Return exactly, and only, the lines from the line containing "Screen dimensions: 1305x874" through the final line of the records below, both included.

==== Records for processing

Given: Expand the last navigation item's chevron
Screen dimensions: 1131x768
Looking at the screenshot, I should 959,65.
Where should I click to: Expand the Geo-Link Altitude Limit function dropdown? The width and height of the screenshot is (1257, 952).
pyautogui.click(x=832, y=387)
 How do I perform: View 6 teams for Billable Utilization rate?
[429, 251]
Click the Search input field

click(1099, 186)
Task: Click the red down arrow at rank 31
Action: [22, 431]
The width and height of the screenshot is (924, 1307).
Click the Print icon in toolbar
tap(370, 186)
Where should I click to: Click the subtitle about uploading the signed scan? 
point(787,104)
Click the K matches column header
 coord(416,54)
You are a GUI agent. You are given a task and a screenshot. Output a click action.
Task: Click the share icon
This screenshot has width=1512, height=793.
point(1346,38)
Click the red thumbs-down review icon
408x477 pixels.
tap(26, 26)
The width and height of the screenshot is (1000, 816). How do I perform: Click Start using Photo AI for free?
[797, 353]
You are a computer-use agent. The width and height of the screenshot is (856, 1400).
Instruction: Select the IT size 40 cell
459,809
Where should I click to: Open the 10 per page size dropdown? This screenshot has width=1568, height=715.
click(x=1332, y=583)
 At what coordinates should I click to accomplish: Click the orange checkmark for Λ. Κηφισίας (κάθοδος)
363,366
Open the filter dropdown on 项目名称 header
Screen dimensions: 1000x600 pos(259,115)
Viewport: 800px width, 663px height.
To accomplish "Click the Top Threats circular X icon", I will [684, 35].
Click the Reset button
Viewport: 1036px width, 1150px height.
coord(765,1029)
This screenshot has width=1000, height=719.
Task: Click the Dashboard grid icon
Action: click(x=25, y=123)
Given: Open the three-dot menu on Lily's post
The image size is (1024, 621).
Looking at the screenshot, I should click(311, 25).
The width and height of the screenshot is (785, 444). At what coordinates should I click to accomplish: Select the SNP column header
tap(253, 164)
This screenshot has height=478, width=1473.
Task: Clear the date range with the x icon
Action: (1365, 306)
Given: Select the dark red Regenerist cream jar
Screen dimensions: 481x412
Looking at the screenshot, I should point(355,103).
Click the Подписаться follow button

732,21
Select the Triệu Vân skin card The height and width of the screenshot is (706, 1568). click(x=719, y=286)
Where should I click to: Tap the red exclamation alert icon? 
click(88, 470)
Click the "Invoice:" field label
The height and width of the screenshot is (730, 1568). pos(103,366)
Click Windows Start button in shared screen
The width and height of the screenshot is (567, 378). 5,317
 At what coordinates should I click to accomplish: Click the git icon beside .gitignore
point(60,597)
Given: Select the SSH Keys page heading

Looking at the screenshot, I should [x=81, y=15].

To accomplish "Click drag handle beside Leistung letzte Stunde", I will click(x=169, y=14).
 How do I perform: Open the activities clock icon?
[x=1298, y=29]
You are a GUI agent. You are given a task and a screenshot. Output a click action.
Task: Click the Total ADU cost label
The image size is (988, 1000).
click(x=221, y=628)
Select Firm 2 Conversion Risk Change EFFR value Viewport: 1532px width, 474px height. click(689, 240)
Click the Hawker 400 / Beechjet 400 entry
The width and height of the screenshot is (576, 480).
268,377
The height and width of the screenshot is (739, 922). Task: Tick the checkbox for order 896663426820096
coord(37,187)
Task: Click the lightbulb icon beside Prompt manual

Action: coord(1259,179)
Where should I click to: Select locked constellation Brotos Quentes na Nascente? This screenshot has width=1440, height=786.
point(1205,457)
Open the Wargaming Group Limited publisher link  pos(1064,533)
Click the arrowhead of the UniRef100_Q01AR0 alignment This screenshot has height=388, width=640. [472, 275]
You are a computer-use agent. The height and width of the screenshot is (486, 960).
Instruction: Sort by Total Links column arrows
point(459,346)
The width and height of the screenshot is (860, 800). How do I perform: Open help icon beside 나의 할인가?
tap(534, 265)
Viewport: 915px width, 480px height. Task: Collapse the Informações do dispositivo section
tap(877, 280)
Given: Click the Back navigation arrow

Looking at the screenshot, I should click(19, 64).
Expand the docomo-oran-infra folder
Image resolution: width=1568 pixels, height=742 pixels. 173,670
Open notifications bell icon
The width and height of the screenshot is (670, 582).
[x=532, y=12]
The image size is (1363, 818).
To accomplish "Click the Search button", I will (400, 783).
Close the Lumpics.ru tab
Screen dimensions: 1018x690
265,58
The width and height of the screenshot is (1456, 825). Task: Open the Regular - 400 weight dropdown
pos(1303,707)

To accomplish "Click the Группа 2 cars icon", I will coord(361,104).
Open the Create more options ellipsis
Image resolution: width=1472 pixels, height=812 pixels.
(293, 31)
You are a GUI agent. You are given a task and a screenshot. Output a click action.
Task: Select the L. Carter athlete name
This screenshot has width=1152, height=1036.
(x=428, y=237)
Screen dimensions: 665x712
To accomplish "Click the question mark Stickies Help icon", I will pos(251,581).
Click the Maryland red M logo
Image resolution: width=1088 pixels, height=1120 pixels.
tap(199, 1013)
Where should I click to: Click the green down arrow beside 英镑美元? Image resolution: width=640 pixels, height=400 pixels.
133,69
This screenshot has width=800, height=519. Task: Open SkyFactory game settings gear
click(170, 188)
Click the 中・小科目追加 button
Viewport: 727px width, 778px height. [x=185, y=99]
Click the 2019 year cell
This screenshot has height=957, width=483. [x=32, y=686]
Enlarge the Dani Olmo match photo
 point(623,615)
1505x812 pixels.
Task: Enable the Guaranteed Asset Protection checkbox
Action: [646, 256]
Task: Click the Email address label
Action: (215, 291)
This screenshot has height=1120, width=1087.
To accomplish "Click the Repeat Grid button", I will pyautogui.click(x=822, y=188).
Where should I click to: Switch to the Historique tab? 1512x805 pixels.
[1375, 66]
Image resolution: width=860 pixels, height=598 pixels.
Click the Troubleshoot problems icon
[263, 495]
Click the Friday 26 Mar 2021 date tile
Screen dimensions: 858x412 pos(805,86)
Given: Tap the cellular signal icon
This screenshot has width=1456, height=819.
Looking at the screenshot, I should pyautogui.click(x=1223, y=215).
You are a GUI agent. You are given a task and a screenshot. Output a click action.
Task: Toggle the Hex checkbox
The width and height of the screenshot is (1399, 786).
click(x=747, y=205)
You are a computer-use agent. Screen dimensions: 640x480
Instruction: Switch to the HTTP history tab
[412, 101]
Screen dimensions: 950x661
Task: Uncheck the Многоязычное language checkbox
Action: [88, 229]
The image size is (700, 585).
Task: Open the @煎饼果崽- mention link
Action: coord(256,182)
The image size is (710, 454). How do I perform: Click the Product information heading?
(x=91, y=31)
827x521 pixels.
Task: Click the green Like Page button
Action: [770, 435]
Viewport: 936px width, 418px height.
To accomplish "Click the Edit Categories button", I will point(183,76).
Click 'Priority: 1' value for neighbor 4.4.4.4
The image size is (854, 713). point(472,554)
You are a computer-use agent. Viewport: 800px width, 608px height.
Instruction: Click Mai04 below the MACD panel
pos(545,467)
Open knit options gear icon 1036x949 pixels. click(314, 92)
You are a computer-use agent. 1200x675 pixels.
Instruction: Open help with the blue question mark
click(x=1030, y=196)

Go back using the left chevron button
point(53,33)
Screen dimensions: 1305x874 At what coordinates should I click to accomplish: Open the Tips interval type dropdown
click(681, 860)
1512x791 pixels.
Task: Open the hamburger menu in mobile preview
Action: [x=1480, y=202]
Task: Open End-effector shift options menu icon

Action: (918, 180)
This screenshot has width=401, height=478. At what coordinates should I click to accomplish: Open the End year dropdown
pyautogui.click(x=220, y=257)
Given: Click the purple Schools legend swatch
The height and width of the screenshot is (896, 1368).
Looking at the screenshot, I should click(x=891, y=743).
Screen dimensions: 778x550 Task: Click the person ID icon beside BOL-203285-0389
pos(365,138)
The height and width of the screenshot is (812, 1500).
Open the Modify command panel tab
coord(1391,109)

========

-- Response to this task --
Screen dimensions: 1305x874 At what coordinates should I click to accomplish: Open the Tips interval type dropdown
click(681, 860)
1512x791 pixels.
Task: Open the hamburger menu in mobile preview
Action: [x=1480, y=202]
Task: Open End-effector shift options menu icon

Action: (918, 180)
This screenshot has width=401, height=478. At what coordinates should I click to accomplish: Open the End year dropdown
pyautogui.click(x=220, y=257)
Given: Click the purple Schools legend swatch
The height and width of the screenshot is (896, 1368).
Looking at the screenshot, I should click(x=891, y=743).
Screen dimensions: 778x550 Task: Click the person ID icon beside BOL-203285-0389
pos(365,138)
The height and width of the screenshot is (812, 1500).
Open the Modify command panel tab
coord(1391,109)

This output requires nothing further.